■ **WHAT IS ASKED**: Copy the data below word for word, keeping every line in its original order.
═══ EXERCISE INPUTS ═══
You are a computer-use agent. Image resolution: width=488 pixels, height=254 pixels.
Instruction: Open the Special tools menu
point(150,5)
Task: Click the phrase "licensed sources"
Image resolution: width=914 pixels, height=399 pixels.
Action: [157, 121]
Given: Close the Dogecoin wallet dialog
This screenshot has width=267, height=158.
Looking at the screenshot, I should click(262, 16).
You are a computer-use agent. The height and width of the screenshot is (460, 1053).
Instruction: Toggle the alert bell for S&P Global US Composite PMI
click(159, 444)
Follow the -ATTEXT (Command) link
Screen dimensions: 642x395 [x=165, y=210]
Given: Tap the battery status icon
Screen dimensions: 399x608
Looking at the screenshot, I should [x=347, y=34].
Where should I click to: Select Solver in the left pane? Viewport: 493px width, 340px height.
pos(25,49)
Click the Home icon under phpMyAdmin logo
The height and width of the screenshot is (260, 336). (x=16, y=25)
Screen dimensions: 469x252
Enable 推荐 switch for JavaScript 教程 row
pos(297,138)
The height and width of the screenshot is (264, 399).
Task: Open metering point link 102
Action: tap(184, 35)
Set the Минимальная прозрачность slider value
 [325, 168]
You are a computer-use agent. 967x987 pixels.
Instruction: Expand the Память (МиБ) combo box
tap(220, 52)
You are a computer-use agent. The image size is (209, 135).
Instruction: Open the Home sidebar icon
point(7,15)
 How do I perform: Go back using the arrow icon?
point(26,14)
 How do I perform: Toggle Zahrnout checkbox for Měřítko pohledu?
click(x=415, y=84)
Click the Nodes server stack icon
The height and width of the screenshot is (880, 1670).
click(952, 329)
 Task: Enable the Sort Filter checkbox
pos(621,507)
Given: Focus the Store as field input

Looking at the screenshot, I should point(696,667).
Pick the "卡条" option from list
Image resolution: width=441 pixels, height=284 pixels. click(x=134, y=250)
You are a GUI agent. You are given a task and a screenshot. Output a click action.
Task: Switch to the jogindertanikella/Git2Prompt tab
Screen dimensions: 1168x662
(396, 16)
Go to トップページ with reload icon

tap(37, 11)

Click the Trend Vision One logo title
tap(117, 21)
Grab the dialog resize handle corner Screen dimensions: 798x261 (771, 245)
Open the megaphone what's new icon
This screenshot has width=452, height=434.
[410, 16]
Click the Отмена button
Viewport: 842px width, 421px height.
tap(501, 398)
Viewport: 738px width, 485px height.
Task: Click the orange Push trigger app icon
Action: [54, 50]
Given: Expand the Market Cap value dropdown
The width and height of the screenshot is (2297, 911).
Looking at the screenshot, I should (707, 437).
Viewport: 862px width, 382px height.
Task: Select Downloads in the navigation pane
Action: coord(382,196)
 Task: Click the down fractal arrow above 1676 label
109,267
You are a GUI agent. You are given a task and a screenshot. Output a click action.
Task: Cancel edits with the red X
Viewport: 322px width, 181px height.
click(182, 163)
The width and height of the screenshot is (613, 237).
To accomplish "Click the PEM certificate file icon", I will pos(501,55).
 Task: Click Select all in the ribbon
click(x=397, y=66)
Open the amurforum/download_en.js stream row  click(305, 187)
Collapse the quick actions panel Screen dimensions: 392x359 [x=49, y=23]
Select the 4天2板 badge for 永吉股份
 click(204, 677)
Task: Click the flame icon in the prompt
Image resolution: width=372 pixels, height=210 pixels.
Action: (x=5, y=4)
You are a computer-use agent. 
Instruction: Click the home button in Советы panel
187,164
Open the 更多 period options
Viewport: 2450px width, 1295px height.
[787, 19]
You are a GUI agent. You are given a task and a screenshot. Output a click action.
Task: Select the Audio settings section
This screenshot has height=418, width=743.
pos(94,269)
═══
■ **WRITTEN REPLY**:
You are a computer-use agent. Image resolution: width=488 pixels, height=254 pixels.
Instruction: Open the Special tools menu
point(150,5)
Task: Click the phrase "licensed sources"
Image resolution: width=914 pixels, height=399 pixels.
Action: [157, 121]
Given: Close the Dogecoin wallet dialog
This screenshot has width=267, height=158.
Looking at the screenshot, I should click(262, 16).
You are a computer-use agent. The height and width of the screenshot is (460, 1053).
Instruction: Toggle the alert bell for S&P Global US Composite PMI
click(159, 444)
Follow the -ATTEXT (Command) link
Screen dimensions: 642x395 [x=165, y=210]
Given: Tap the battery status icon
Screen dimensions: 399x608
Looking at the screenshot, I should [x=347, y=34].
Where should I click to: Select Solver in the left pane? Viewport: 493px width, 340px height.
pos(25,49)
Click the Home icon under phpMyAdmin logo
The height and width of the screenshot is (260, 336). (x=16, y=25)
Screen dimensions: 469x252
Enable 推荐 switch for JavaScript 教程 row
pos(297,138)
The height and width of the screenshot is (264, 399).
Task: Open metering point link 102
Action: tap(184, 35)
Set the Минимальная прозрачность slider value
 [325, 168]
You are a computer-use agent. 967x987 pixels.
Instruction: Expand the Память (МиБ) combo box
tap(220, 52)
You are a computer-use agent. The image size is (209, 135).
Instruction: Open the Home sidebar icon
point(7,15)
 How do I perform: Go back using the arrow icon?
point(26,14)
 How do I perform: Toggle Zahrnout checkbox for Měřítko pohledu?
click(x=415, y=84)
Click the Nodes server stack icon
The height and width of the screenshot is (880, 1670).
click(952, 329)
 Task: Enable the Sort Filter checkbox
pos(621,507)
Given: Focus the Store as field input

Looking at the screenshot, I should point(696,667).
Pick the "卡条" option from list
Image resolution: width=441 pixels, height=284 pixels. click(x=134, y=250)
You are a GUI agent. You are given a task and a screenshot. Output a click action.
Task: Switch to the jogindertanikella/Git2Prompt tab
Screen dimensions: 1168x662
(396, 16)
Go to トップページ with reload icon

tap(37, 11)

Click the Trend Vision One logo title
tap(117, 21)
Grab the dialog resize handle corner Screen dimensions: 798x261 (771, 245)
Open the megaphone what's new icon
This screenshot has width=452, height=434.
[410, 16]
Click the Отмена button
Viewport: 842px width, 421px height.
tap(501, 398)
Viewport: 738px width, 485px height.
Task: Click the orange Push trigger app icon
Action: [54, 50]
Given: Expand the Market Cap value dropdown
The width and height of the screenshot is (2297, 911).
Looking at the screenshot, I should (707, 437).
Viewport: 862px width, 382px height.
Task: Select Downloads in the navigation pane
Action: coord(382,196)
 Task: Click the down fractal arrow above 1676 label
109,267
You are a GUI agent. You are given a task and a screenshot. Output a click action.
Task: Cancel edits with the red X
Viewport: 322px width, 181px height.
click(182, 163)
The width and height of the screenshot is (613, 237).
To accomplish "Click the PEM certificate file icon", I will pos(501,55).
 Task: Click Select all in the ribbon
click(x=397, y=66)
Open the amurforum/download_en.js stream row  click(305, 187)
Collapse the quick actions panel Screen dimensions: 392x359 [x=49, y=23]
Select the 4天2板 badge for 永吉股份
 click(204, 677)
Task: Click the flame icon in the prompt
Image resolution: width=372 pixels, height=210 pixels.
Action: (x=5, y=4)
You are a computer-use agent. 
Instruction: Click the home button in Советы panel
187,164
Open the 更多 period options
Viewport: 2450px width, 1295px height.
[787, 19]
You are a GUI agent. You are given a task and a screenshot. Output a click action.
Task: Select the Audio settings section
This screenshot has height=418, width=743.
pos(94,269)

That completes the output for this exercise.